O cultivo de café vem apresentando crescimento gradual no Triângulo Mineiro, com destaque para municípios como Monte Carmelo, Araguari e Araxá, onde produtores têm ampliado áreas plantadas e investido em qualidade, especialmente na produção de cafés especiais e voltados à exportação.
Embora ainda não tenha o peso das regiões tradicionalmente cafeeiras de Minas Gerais, o Triângulo começa a ganhar maior presença no mapa estadual do café, impulsionado por avanços tecnológicos, sistemas de irrigação mais eficientes e melhor gestão das lavouras.
Em 2025, o café foi o principal produto do agronegócio mineiro em valor, liderando as exportações do setor no estado. Esse desempenho reforçou o interesse dos produtores do Triângulo em apostar na cultura como alternativa de diversificação e incremento de renda, ao lado de atividades já consolidadas como soja, milho e pecuária.
A cadeia do café também começa a provocar reflexos na economia regional, com fortalecimento de armazéns, cooperativas, estruturas de beneficiamento e maior movimentação nos setores de máquinas, insumos e logística, ainda que em escala menor quando comparada a outros polos do estado.
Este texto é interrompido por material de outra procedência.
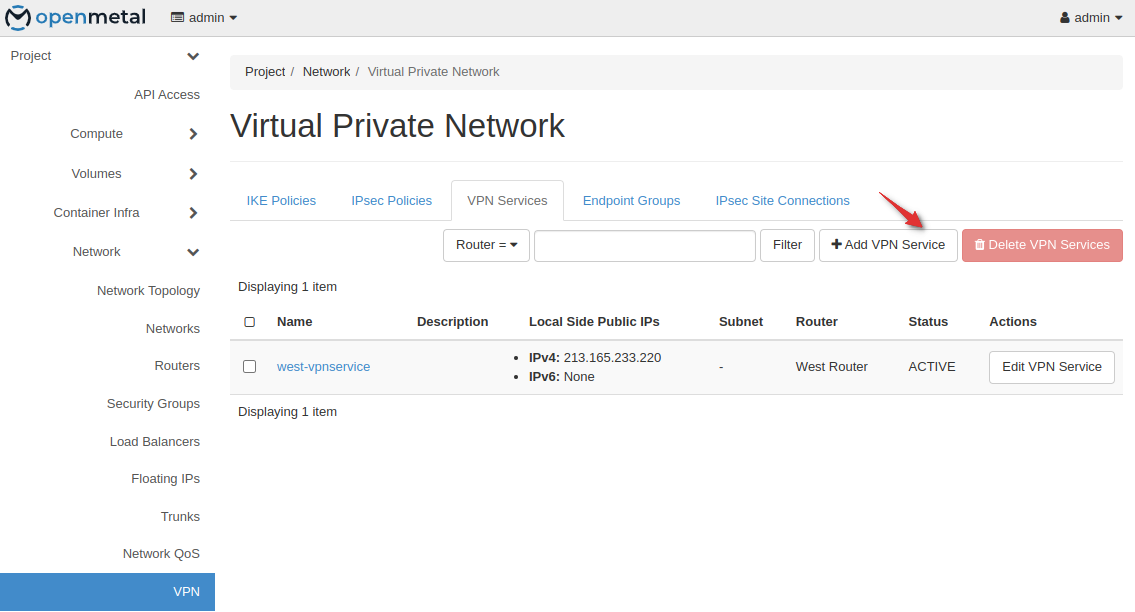Select VPN in the sidebar
Viewport: 1135px width, 612px height.
[x=186, y=591]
Para a próxima safra, a expectativa dos produtores da região é de ampliação da produção, impulsionada tanto pela entrada de novas áreas em fase produtiva quanto pela melhoria da produtividade em lavouras já implantadas, favorecida por manejo mais técnico e investimentos recentes.
Além disso, o cenário internacional indica uma demanda aquecida por cafés brasileiros, especialmente os de maior qualidade, o que contribui para manter o interesse dos produtores do Triângulo na expansão da atividade de forma gradual e planejada.